DExit: Reincorporation Data Seem to Support the Hype

DExit: Reincorporation Data Seem to Support the Hype

Summary

Interest in companies leaving Delaware (“DExit”) surged after the Delaware Court of Chancery invalidated Elon Musk’s Tesla pay package in January 2024, with media coverage and Google searches spiking. Analysis of SEC filings shows a tangible shift: between 2024 and mid‑2025 Delaware experienced a net loss of large public firms by reincorporation (a net loss of 11 firms with market caps > $250m during 2024–2025H1), reversing a net gain in 2022–2023. Many departing firms are “controlled” companies (63% of departures in 2024–2025H1). The main reasons cited by firms that left Delaware are reduced legal exposure, rule‑based governance/greater certainty, and cost savings. Despite this, Delaware still accounts for around 80–90% of IPO incorporations from 2022 to H1 2025, although its share dipped in early 2025. Delaware responded by passing Senate Bill 21 in March 2025 to clarify rules on interested‑party transactions, which may slow departures but the broader impact is uncertain.

Key Points

  • Media attention and Google searches about leaving Delaware climbed sharply after the January 2024 Chancery Court decision.
  • SEC filing review shows a net loss of 11 large public companies (market cap > $250m) from Delaware during 2024–2025H1.
  • Most departing companies in that period were “controlled” firms (largest owner >33% voting power).
  • Primary motivations for leaving: reduced legal exposure, governance certainty from statute‑based regimes, and material cost savings.
  • Delaware still dominates IPO incorporation (80–90% from 2022–H1 2025), though its share dipped in early 2025.
  • Delaware passed SB 21 (March 25, 2025) to clarify insider transaction rules; some firms appear to have paused moves afterward.
  • Competition is rising from states such as Nevada and Texas that offer statutory clarity and lower fees for some firms.

Context and Relevance

This analysis turns press noise into data: the spike in stories was not pure hyperbole — there is measurable movement of large public firms away from Delaware since 2024, concentrated among controlled companies.
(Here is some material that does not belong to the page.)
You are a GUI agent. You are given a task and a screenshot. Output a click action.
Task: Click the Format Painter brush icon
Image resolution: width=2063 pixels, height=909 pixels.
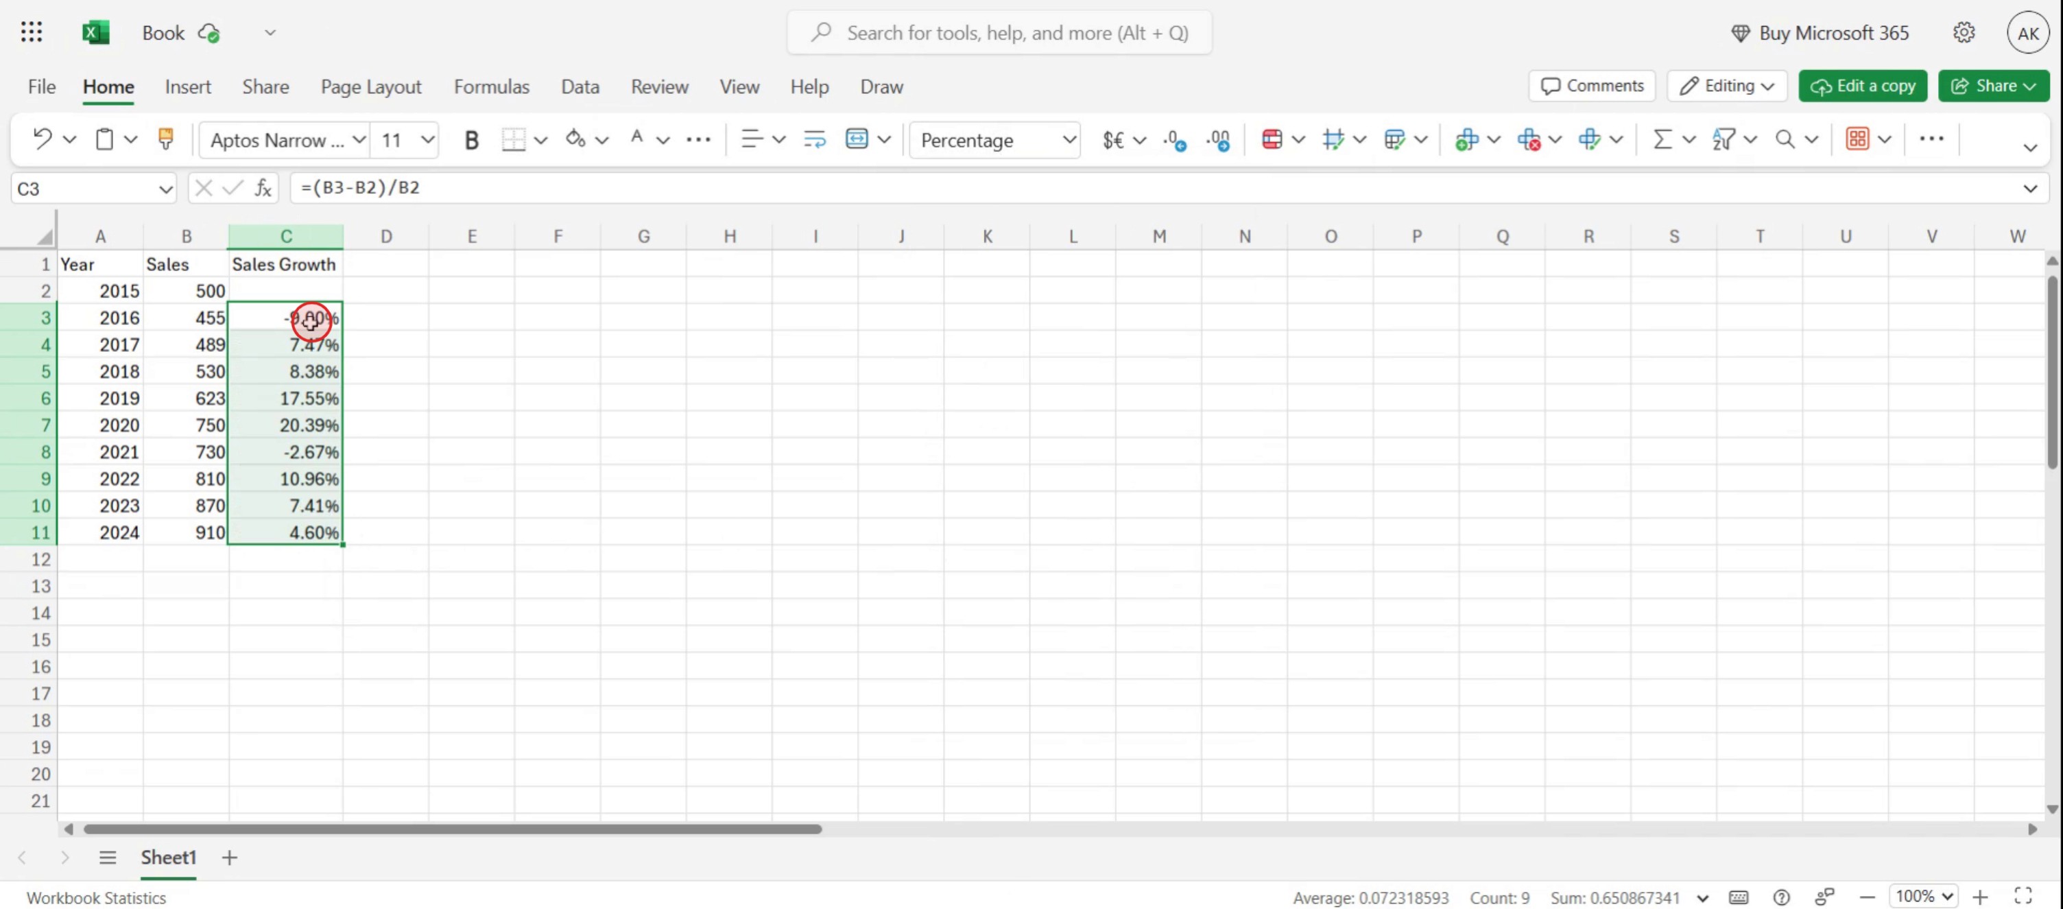pyautogui.click(x=166, y=139)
For corporate directors, general counsel and investors, these shifts matter because they affect litigation risk, director duties, corporate cost structures and where case law will develop. SB 21 is Delaware’s legislative response, but whether it restores Delaware’s unchallenged primacy depends on how boards and counsel evaluate legal certainty versus other advantages offered by alternative states.

Why should I read this?

Short version: because this isn’t just clickbait. We read the filings so you don’t have to — and the numbers show actual departures, who’s leaving and why. If you care about governance, litigation risk or where future precedent will be set, this piece saves you time and flags what boards are already worrying about.

Author style

Punchy: data‑driven, no fluff. If you work in corporate governance or advise public companies, consider this required reading — it highlights a possible structural shift that could affect litigation, director recruitment and incorporation decisions.